時々しか行かない居酒屋があるのだがここの
女将さんは80を越したおばあちゃんで一人で
切り盛りしている。
この前行った時「あらっ、珍しいわね、先週
来たばかりなのに・・・」と言われ、来た記憶
がなかったから「そうだったかな?」と思いつつ
ビールを飲んでいると、僕の横に来てビールを
注ぎながら「ホントに久しぶりねぇ、二ヶ月
くらい来なかったんじゃない?」と言う。
「何言ってるの、さっきは先週来たばっかり
と言ってたじゃないですか」と言うと「あれ?
そんなこと言った?」なんて涼しい顔をしている。
もしかして認知症かも・・・と心配になってきた。
それからしばらくテレビを見ながら飲んでいると
「おつまみ何にする?}と聞くので「何がありま
すか?」と聞くと「何でもあるよ」と言うから
「アジの塩焼きください」と注文すると「ごめん、
今日アジ買うの忘れちゃった」と言うから
「じゃぁ、ヤッコください」と言うと「ごめん、
お豆腐売り切れてたの」という返事だった。
仕方ないから、すき焼きのお品書きが目に
はいったので「すき焼きでいいです」と言うと
「ごめん、今日いい肉がなかったのよ」と言われ
てしまった。 こうなると、もう何も食べなくても
いいや!!と思うが、そうはいかない。
「では、何が出来るの?」と聞いてみると
「何が食べたいの?」と逆に聞かれる始末だ。
だから〜食べたいものは今言ったでしょうが
と言いたかったが我慢して「野菜の煮物なんか
出来ないかな?」と言うと「茄子があるから茄子の
煮物を作るね」と言って厨房に戻って行った。
またテレビに視線をやって飲んでいた。

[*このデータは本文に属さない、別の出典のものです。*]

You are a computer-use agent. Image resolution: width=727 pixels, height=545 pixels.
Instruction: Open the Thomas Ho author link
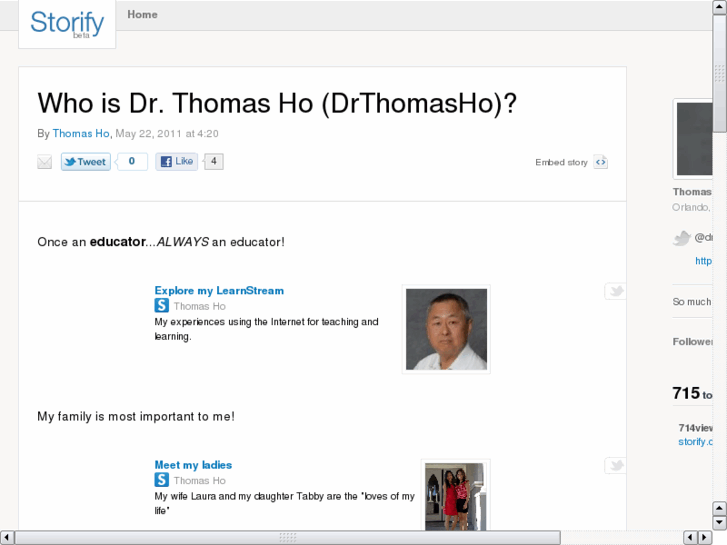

テレビは
料理番組で美味しそうな刺身が映し出されゲストの
芸能人が満足そうに食べていた。
おばあちゃんも茄子を切る手を休めてはテレビを
見ていた。
しばらくして、おばあちゃんが「お待ちどうさま」
といいながら茄子の煮物を持って来てくれた・・・・
と思ったのだが何と持ってきたのは刺身の盛り合わせ
なのだ!!思わず「なんでやねん!!」と
叫んでしまった。 おばあちゃんはじっーと刺身を
見てからテレビに視線をやり「テレビ見てたら、
頭の中がいつの間にか茄子がお刺身になっちゃった」
と理屈にならない理屈を言っている。
挙句の果てに「茄子はどうする?」と聞くから
「もういらないです」と答えたが、かまわず鍋に
入れて作ろうとするから、「もう作らなくていいですよ」
と念を押すと「私が食べるからいいよ」と言って
鍋に火をつけていた。
またテレビを見ながら飲んでいると、またおばあちゃんが
「お待たせしました」と何か持ってきた。
何も頼んでいないのに??と思って出されたものを見て
ビックリしてしまった。
目の前には茄子の煮物が置いてあった。
こんなにあきれたのは人生、最初で最後かも知れない。